Mortgage rates cooled off a bit this week, dropping to an average of 5.7% for a 30-year fixed-rate mortgage. For prospective buyers waiting for these higher rates to bring down home prices, the wait may be long indeed.

“The rapid rise in mortgage rates has finally paused, largely due to the countervailing forces of high inflation and the increasing possibility of an economic recession,” said Sam Khater, Freddie Mac’s chief economist. “This pause in rate activity should help the housing market rebalance from the breakneck growth of a seller’s market to a more normal pace of home price appreciation.”

But so far, that hasn’t happened. In its latest report on home sales, the National Association of Realtors (NAR) put the median home sale price in May at a record $407,000. With a mortgage rate near 6%, the monthly payment has priced millions of people out of the housing market.

Still plenty of buyers

But because there are so few homes available for purchase, along with plenty of people who can afford those higher home payments, sales have not plunged. Kate Wood, housing expert at NerdWallet, says the housing market is probably not in a “bubble.”

"While inflation pushing up the cost of raw materials is more bad news for new construction, we've actually seen prices for existing homes — which had been experiencing sharp year-over-year increases — begin to cool down,” Wood told ConsumerAffairs. “Yes, it's from a raging boil to a strong simmer, but with interest rates eating into home buyers' budgets, any shift toward normalization in the housing market is good news for buyers.”

Yet the higher monthly costs to purchase a home have not dampened demand. NAR reported this week that pending home sales – contracts signed but not yet closed – actually increased in June, rising 0.7%. 

A market in transition

Compared with May 2021, however, pending sales were down 13%. NAR Chief Economist Lawrence Yun says that suggests the housing market is in transition.

"Contract signings are down sizably from a year ago because of much higher mortgage rates," Yun said.

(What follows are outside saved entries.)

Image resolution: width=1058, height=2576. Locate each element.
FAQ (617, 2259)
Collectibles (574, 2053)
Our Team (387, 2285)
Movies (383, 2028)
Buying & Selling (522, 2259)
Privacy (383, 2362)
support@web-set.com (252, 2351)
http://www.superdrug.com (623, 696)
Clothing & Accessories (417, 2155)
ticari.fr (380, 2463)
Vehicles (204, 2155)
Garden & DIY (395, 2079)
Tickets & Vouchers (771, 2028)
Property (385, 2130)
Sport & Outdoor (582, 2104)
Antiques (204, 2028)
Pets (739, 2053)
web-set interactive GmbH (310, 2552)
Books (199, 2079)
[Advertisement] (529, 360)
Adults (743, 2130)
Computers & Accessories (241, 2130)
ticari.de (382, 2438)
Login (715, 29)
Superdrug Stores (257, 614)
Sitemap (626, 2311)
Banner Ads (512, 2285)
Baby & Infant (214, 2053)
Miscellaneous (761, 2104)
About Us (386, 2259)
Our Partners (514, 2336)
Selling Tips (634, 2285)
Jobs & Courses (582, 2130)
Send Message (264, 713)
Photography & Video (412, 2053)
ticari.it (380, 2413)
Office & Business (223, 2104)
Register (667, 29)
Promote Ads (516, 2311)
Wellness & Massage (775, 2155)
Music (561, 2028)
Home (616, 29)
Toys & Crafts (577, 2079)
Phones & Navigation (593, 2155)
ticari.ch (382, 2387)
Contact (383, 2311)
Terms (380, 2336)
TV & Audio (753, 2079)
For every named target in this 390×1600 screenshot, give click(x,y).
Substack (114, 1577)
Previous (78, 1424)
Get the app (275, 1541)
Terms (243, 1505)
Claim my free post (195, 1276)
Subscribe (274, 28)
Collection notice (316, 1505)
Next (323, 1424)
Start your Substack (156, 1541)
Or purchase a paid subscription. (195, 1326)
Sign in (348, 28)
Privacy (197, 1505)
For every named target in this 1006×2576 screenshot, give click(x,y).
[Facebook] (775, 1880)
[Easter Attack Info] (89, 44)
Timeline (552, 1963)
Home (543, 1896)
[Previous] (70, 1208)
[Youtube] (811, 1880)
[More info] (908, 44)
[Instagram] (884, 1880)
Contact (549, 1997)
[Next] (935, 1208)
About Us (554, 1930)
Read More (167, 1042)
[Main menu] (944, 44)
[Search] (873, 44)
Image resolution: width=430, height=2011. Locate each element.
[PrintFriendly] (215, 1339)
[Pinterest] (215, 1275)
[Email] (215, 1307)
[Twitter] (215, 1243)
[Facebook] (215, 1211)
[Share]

Because home prices and mortgage rates are rising together, Yun said it is more difficult to make a 20% down payment. With 10% down on the median-priced home, Yun says the average house payment has increased by $800 a month since the beginning of the year.

Wood says that the higher monthly payments have yet to deter buyers, and home prices don’t appear ready to fall anytime soon. Of course, she says that could be good news for people who already own homes.